— Written request —
Find every line in the data that contains the word "Amazon" and copy each of those lines. Case matters.

— Records for this exercise —
______

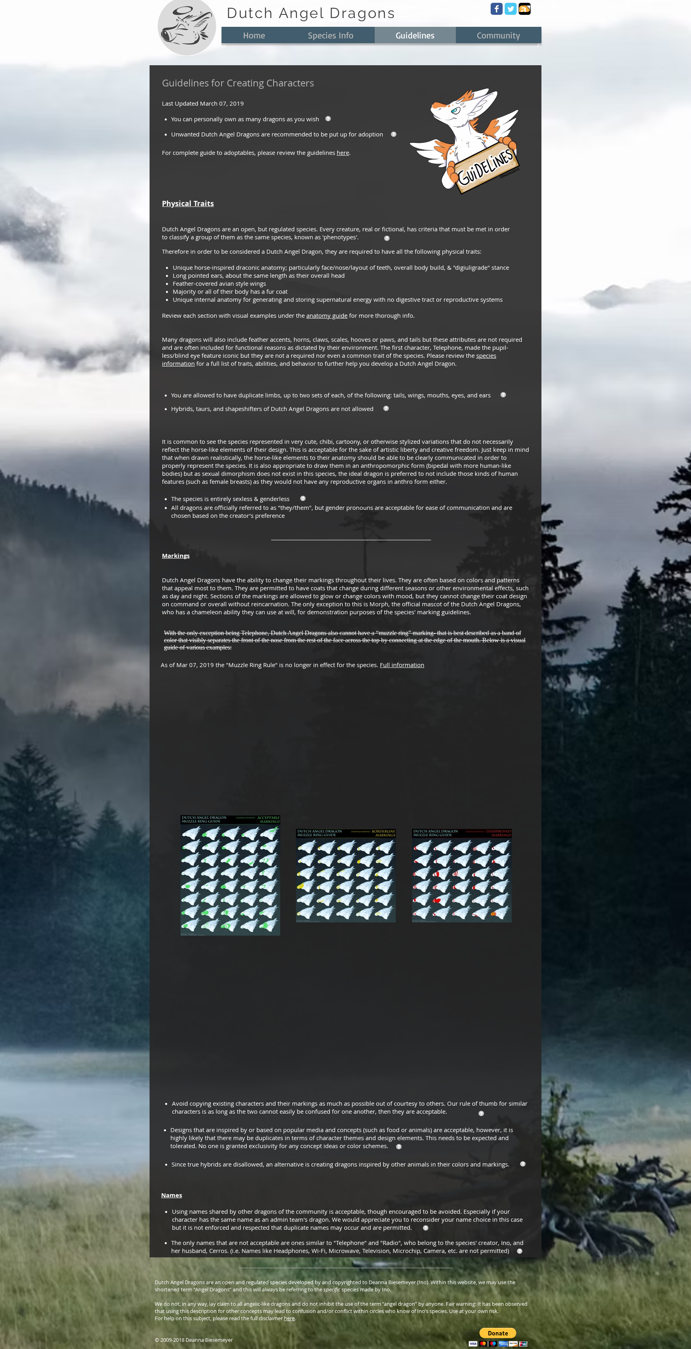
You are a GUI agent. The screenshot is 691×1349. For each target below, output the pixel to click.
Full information (402, 665)
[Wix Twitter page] (511, 9)
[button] (498, 1337)
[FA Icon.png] (525, 9)
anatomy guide (326, 315)
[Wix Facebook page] (497, 9)
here (343, 152)
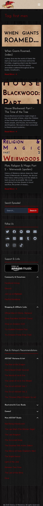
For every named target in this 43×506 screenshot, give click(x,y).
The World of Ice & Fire (15, 375)
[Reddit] (35, 238)
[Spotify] (21, 231)
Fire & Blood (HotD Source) (17, 370)
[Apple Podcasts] (14, 238)
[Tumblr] (28, 238)
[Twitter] (7, 231)
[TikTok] (21, 245)
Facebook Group (12, 283)
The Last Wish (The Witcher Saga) (20, 429)
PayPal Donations (12, 299)
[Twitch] (7, 245)
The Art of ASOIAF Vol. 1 (16, 386)
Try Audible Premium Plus (16, 329)
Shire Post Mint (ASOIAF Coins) (19, 318)
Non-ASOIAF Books (13, 418)
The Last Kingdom (12, 434)
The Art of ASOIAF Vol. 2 (16, 392)
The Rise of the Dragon (15, 364)
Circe (7, 478)
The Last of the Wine (14, 473)
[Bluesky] (21, 238)
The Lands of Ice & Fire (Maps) (18, 381)
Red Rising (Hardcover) (15, 424)
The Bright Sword (12, 456)
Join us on (13, 294)
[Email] (35, 231)
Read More (9, 74)
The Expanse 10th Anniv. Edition (19, 445)
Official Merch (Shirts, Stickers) (18, 313)
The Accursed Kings (13, 440)
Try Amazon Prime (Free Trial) (18, 335)
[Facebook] (14, 231)
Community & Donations (15, 277)
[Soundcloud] (7, 238)
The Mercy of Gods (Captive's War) (20, 451)
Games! (8, 411)
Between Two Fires (13, 467)
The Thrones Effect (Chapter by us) (20, 397)
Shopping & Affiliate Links (16, 307)
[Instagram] (14, 245)
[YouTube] (28, 231)
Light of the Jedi (12, 462)
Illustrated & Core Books (15, 405)
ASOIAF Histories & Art (15, 359)
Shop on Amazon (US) (15, 324)
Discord (8, 288)
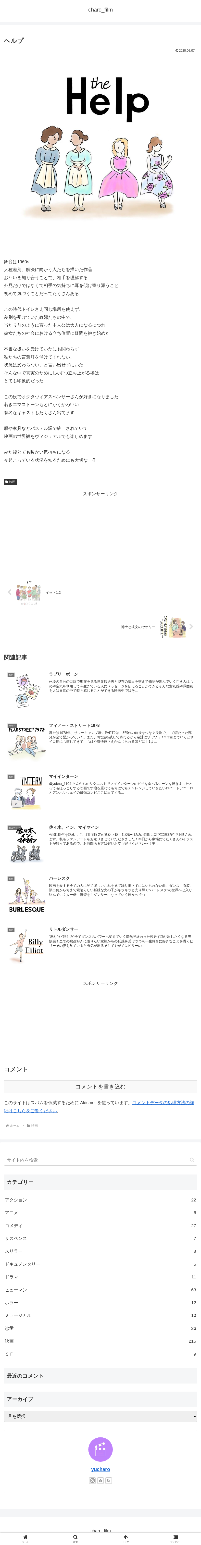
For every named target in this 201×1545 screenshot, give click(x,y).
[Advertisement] (100, 532)
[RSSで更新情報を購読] (108, 1480)
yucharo (100, 1469)
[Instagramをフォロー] (92, 1480)
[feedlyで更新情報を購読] (100, 1480)
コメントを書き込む (100, 1087)
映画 (12, 481)
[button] (192, 1160)
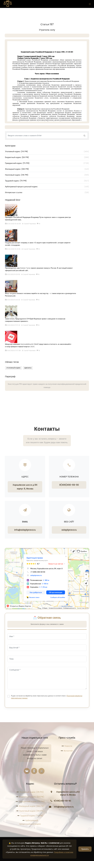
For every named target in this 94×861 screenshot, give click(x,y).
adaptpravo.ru (69, 529)
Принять (85, 849)
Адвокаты (27, 368)
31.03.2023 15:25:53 (13, 274)
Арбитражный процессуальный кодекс (47, 186)
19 (39, 224)
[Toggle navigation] (89, 4)
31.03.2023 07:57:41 (13, 325)
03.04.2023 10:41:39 (13, 249)
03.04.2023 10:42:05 (13, 224)
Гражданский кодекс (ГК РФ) (47, 163)
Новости (68, 746)
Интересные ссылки (47, 192)
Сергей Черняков (29, 224)
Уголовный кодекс (13, 368)
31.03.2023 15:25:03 (13, 300)
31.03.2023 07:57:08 (13, 350)
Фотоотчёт (68, 750)
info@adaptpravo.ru (25, 529)
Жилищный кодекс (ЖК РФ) (47, 169)
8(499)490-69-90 (69, 484)
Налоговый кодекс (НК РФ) (47, 175)
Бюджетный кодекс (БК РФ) (47, 157)
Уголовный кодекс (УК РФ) (47, 151)
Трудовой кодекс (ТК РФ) (47, 180)
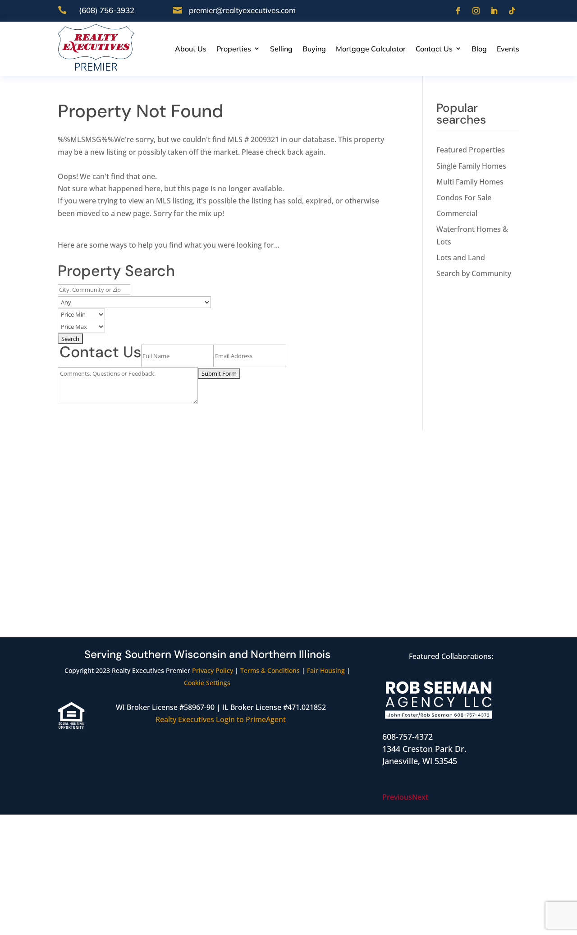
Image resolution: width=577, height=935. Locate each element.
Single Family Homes (471, 166)
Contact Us (434, 48)
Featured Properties (470, 150)
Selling (281, 48)
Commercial (456, 213)
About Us (190, 48)
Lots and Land (460, 258)
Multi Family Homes (470, 182)
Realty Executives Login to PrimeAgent (221, 719)
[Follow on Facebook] (458, 11)
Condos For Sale (463, 198)
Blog (479, 48)
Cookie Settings (207, 682)
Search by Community (473, 273)
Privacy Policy (212, 670)
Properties (233, 48)
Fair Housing (326, 670)
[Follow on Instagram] (476, 11)
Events (508, 48)
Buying (314, 48)
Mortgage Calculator (371, 48)
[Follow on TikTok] (512, 11)
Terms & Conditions (270, 670)
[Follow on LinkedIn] (494, 11)
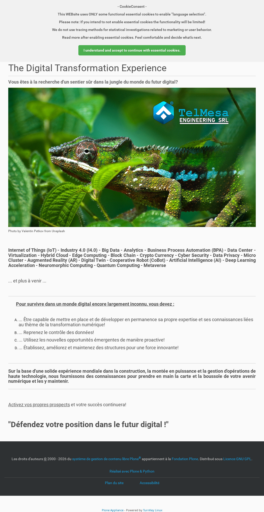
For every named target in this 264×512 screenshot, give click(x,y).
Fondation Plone (185, 459)
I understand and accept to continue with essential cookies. (132, 50)
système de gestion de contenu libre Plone (106, 459)
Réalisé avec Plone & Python (132, 471)
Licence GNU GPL (237, 459)
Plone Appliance (112, 510)
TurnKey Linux (152, 510)
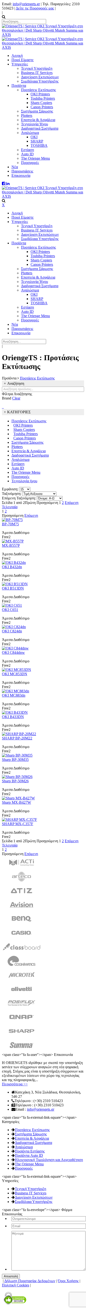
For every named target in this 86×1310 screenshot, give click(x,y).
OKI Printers (23, 425)
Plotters (17, 447)
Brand (6, 398)
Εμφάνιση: (10, 489)
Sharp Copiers (24, 430)
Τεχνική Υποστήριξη (30, 1189)
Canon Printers (24, 438)
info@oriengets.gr (26, 4)
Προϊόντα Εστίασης (30, 1151)
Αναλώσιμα (20, 460)
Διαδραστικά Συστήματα (30, 455)
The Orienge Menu (25, 472)
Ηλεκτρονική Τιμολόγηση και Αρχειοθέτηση (49, 1160)
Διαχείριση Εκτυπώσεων (34, 1197)
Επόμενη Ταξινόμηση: (19, 498)
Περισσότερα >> (15, 1084)
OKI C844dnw (13, 652)
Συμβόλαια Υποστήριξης (33, 1202)
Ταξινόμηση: (11, 494)
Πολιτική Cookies (15, 1285)
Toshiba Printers (25, 434)
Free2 (6, 537)
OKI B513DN (13, 588)
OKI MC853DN (14, 674)
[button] (2, 407)
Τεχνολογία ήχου (24, 481)
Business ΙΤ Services (30, 1193)
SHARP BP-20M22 (17, 738)
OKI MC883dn (13, 695)
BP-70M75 (10, 524)
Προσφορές (20, 477)
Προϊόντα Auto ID (29, 1155)
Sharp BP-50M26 (15, 781)
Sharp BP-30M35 (15, 760)
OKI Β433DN (13, 717)
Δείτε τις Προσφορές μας (35, 8)
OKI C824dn (12, 631)
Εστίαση (17, 464)
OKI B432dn (12, 567)
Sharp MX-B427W (16, 802)
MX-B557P (11, 545)
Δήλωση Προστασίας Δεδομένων (29, 1281)
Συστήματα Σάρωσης (27, 442)
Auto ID (17, 468)
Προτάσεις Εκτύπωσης (28, 421)
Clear (16, 398)
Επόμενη (71, 503)
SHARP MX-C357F (17, 824)
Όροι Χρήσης (68, 1281)
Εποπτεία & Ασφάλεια (28, 451)
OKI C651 (10, 610)
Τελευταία (9, 507)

______

— Task result —
Try Amazon Prime (Free Trial) (18, 335)
Shop on Amazon (US) (15, 324)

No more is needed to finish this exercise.